IDXChannel - Target pemerintah dalam menurunkan angka kemiskinan ekstrem hingga 0% menghadapi sejumlah tantangan. Namun, hal itu dinilai tidak mustahil terjadi jika pemerintah benar-benar serius.
Ekonom Center of Reform on Economics (CORE) Indonesia Akhmad Akbar Susamto mengatakan, apalagi tingkat kemiskinan ekstrem di bulan Mei 2022 masih mencapai 2,04% atau setara dengan 5,56 juta orang. Menurutnya, pemerintah harus benar-benar serius untuk bisa mencapai target tersebut.
“Target pemerintah ini adalah menurunkan tingkat kemiskinan ekstrem. Ini adalah masyarakat yang belanja per harinya kurang dari USD1,9 (setara Rp28.400), tentu perlu strategi khusus untuk mencapai target tersebut,” ujarnya dalam program Market Review IDX Channel, Rabu (31/5/2023).
Menurutnya, pemerintah harus benar-benar memastikan bahwa 5,56 juta orang tersebut memiliki pendapatan lebih dari USD1,9 atau setara Rp28.400 (asumsi kurs Rp14.995). Sehingga, masyarakat bisa keluar dari kemiskinan ekstrem tersebut.
Selain itu, strategi dengan pendekatan khusus diperlukan untuk menangani kemiskinan ekstrem. Misalnya, memberikan langsung anggaran perlindungan sosial kepada kelompok tersebut.
Sebab, Akhmad menilai, itu merupakan langkah pertama yang harus dilakukan agar masyarakat bisa keluar dari kemiskinan ekstrem tersebut.
“Misalnya kita kasih bantuan, tapi kita suruh bantuan anggaran itu untuk digunakan untuk buka warung, sementara kebutuhan mereka adalah untuk makan. Menurut saya, justru mereka harus menggunakan itu untuk konsumsi sehari-hari agar bisa pengeluaran seharinya bisa lebih dari USD1,9,” bebernya.

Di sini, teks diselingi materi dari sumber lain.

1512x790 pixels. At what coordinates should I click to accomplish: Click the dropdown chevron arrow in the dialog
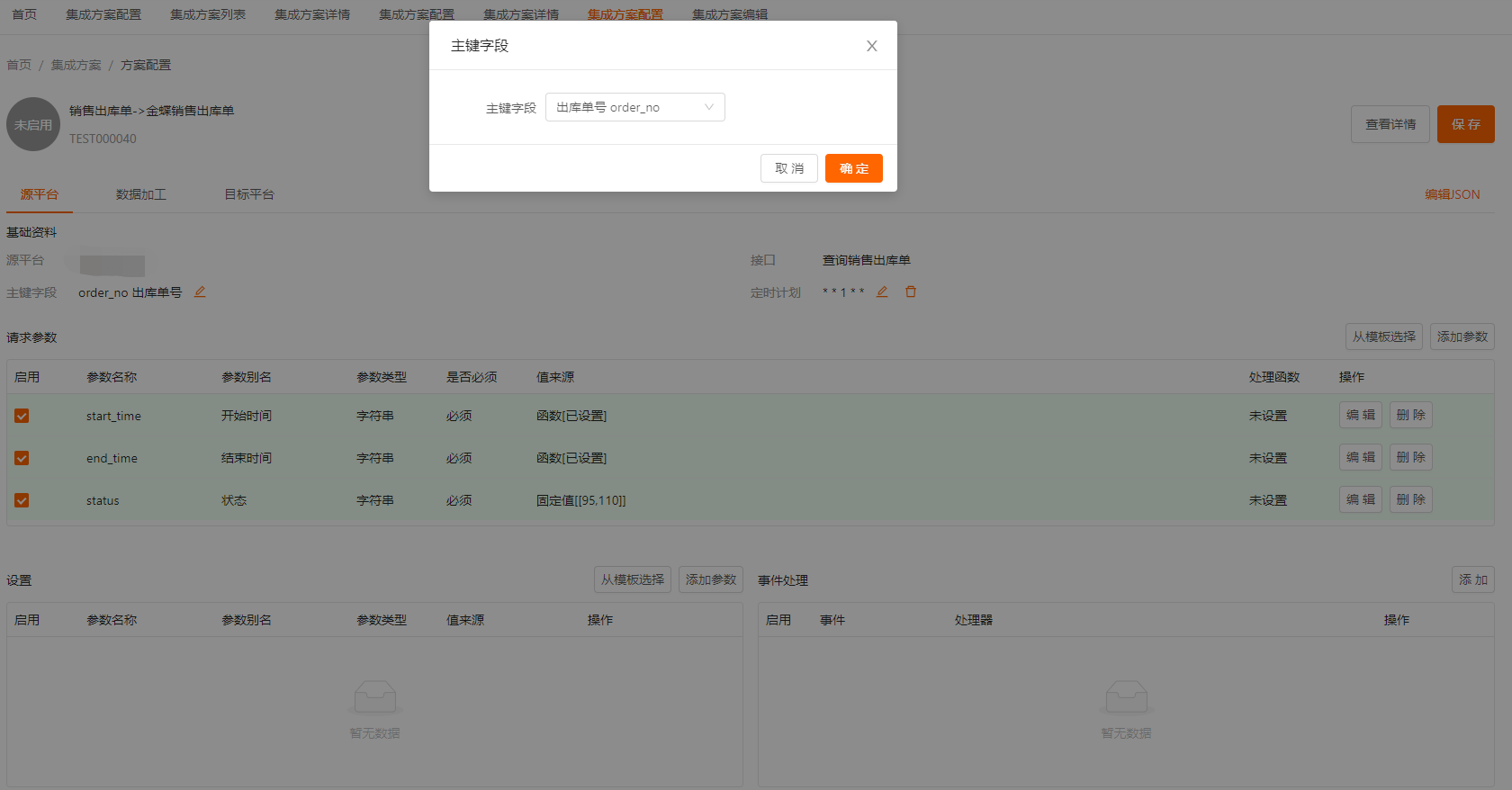(709, 107)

Akhmad menegaskan, berdasarkan data yang ada, kemiskinan ekstrem terjadi pada daerah pedalaman atau pedesaan yang tidak tersentuh oleh pembangunan. Sehingga, mereka hanya merasakan dampak yang kecil dari pertumbuhan ekonomi Indonesia yang positif pada beberapa waktu terakhir.
“Memang perlu strategi khusus untuk masyarakat di pedalaman. Salah satunya adalah memastikan bahwa produk yang mereka hasilkan melalui pertanian atau peternakan memiliki nilai ekonomi. Selama ini, masyarakat pegunungan yang menghasilkan singkong hanya akan menjual singkongnya dengan harga yang sangat murah,” pungkasnya.